This is a Guest Post by Alex @MacroOps which was originally posted at Lessons From a Trading Great: Michael Marcus.
Michael Marcus turned $30,000 into $80 million over a 20 year period — not too shabby.
He was profiled in Schwager’s original classic Market Wizards, giving one of the more impressive interviews in a book filled with many.
What many don’t know is that Marcus was also part of what has to be the most famous mentor/trader lineage in trading history. The names read like a trader hall of fame inductee list.
The lineage began with Amos Hostetter, Founder of Commodities Corp and mentor to Ed Seykota (whom was also profiled in Market Wizards). Seykota then trained Marcus whom in turn mentored Bruce Kovner.
That’s like if Jerry West had trained Kareem abdul-Jabbar and he taught Michael Jordan whom then mentored Stephen Curry.
Needless to say, whatever knowledge they were teaching one another is worth knowing.
To follow are some bits of wisdom from one of trading’s greatest:
On Having the Proper Mindset
I think that, in the end, losing begets losing. When you start losing, it touches off negative elements in your psychology; it leads to pessimism.
I am very open-minded. I am willing to take in information that is difficult to accept emotionally, but which I still recognize to be true.
Gut feel is very important. I don’t know of any great professional trader that doesn’t have it being a successful trader also takes courage: the courage to try, the courage to fail, the courage to succeed, and the courage to keep on going when the going gets tough.
I would sometimes think that maybe I ought to stop trading because it was very painful to keep losing. In ‘Fiddler on the Roof,’ there is a scene where the lead looks up and talks to God. I would look up and say, ‘Am I really that stupid?’ And I seemed to hear a clear answer saying, ‘No, you are not stupid. You just have to keep at it.’ So I did.
Trading has two types of capital that must be managed – financial capital and mental capital.1 In this case, losing a lot or being unsure of your system drains you of your mental capital. You don’t want to do that. Losing either your financial or mental capital will knock you out of business. So protect both equally well.
The Importance of Risk Management
At key intraday chart points, I could take much larger positions than I could afford to hold, and if it didn’t work immediately, I would get out quickly. For example, at a critical intraday point, I would take a twenty-contract position, instead of the three to five contracts I could afford to hold, using an extremely close stop. The market either took off and ran, or I was out.
If you become unsure about a position, and you don’t know what to do, just get out. You can always come back in. When in doubt, get out and get a good night’s sleep. I’ve done that lots of times and the next day everything was clear.
My trading in those days was a little bit like being a surfer. I was trying to hit the crest of the wave just at the right moment. But if it didn’t work, I just got out. I was getting a shot at making several hundred points and hardly risking anything. I later used that surfing technique as a desk trader.
Perhaps the most important rule is to hold on to your winners and cut your losers. Both are equally important. If you don’t stay with your winners, you are not going to be able to pay for the losers.
The Philosophy Behind His Trading
Every trader has strengths and weaknesses.
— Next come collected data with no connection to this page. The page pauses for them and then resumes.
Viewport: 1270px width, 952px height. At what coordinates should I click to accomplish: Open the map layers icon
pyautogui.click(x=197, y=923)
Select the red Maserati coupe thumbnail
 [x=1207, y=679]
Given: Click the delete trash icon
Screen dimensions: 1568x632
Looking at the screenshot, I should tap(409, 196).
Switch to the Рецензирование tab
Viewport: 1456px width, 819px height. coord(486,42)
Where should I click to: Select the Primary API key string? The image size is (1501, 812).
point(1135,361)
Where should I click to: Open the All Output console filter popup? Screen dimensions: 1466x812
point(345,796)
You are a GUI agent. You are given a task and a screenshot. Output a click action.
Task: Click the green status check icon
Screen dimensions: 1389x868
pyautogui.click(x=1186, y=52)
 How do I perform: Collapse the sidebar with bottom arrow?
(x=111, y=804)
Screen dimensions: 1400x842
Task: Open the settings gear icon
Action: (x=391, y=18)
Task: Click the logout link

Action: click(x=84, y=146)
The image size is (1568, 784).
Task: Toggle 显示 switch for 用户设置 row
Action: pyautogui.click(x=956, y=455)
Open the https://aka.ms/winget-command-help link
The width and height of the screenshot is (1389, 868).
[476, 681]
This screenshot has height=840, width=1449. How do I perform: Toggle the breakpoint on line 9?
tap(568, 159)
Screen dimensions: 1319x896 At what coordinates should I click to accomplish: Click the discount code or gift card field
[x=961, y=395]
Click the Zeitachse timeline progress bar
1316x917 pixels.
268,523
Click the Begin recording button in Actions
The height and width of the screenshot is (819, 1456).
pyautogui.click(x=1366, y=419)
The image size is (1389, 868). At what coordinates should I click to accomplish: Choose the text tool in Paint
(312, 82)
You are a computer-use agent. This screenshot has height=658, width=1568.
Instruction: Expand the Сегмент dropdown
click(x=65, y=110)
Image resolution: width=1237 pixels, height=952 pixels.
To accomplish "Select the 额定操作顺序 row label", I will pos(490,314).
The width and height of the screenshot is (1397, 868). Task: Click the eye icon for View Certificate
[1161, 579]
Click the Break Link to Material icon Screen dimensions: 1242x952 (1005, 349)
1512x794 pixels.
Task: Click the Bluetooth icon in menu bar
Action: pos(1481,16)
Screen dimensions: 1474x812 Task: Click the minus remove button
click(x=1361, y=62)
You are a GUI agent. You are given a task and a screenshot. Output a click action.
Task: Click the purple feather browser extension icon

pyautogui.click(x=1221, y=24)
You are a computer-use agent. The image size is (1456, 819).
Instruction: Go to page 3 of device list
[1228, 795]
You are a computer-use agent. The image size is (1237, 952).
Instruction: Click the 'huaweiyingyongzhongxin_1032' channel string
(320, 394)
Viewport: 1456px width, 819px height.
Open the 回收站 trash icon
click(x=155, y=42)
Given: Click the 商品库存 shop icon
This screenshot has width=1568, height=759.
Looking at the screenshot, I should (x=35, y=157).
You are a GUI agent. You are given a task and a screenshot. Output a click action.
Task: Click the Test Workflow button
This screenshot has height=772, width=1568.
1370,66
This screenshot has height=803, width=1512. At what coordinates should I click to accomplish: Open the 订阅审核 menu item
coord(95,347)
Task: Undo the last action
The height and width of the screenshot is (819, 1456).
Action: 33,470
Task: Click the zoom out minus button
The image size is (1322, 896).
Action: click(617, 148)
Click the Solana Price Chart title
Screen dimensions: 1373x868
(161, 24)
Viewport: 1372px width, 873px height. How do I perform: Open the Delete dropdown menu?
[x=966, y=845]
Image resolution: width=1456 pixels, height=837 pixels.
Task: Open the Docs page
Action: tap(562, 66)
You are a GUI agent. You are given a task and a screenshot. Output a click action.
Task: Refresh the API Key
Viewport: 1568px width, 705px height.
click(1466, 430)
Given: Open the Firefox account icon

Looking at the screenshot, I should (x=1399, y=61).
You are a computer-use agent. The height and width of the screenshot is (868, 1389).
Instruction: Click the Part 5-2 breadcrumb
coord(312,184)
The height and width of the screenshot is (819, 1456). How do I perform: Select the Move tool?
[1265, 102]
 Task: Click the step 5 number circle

Some are good holders of winners, but may hold their losers a little too long. Others may cut their winners a little short, but are quick to take their losses. As long as you stick to your own style, you get the good and bad in your own approach.
The best trades are the ones in which you have all three things going for you: fundamentals, technicals, and market tone. First, the fundamentals should suggest that there is an imbalance of supply and demand, which could result in a major move. Second, the chart must show that the market is moving in the direction that the fundamentals suggest. Third, when news comes out, the market should act in a way that reflects the right psychological tone.
I think to be in the upper echelon of successful traders requires an innate skill, a gift. It’s just like being a great violinist. But to be a competent trader and make money is a skill you can learn.
In the final analysis, you need to have the courage to hold the position and take the risk. You need to be aware that the world is very sophisticated and always ask yourself: ‘How many people are left to act on this particular idea?’ You have to consider whether the market has already discounted your idea.
I look for confirmation from the chart, the fundamentals, and the market action. I think you can trade anything in the world that way.
Comm. Corp. taught me to see the signal, like the signal, follow the signal. If you follow your system /methodology then over time your edge will kick-in and you’ll end up ahead.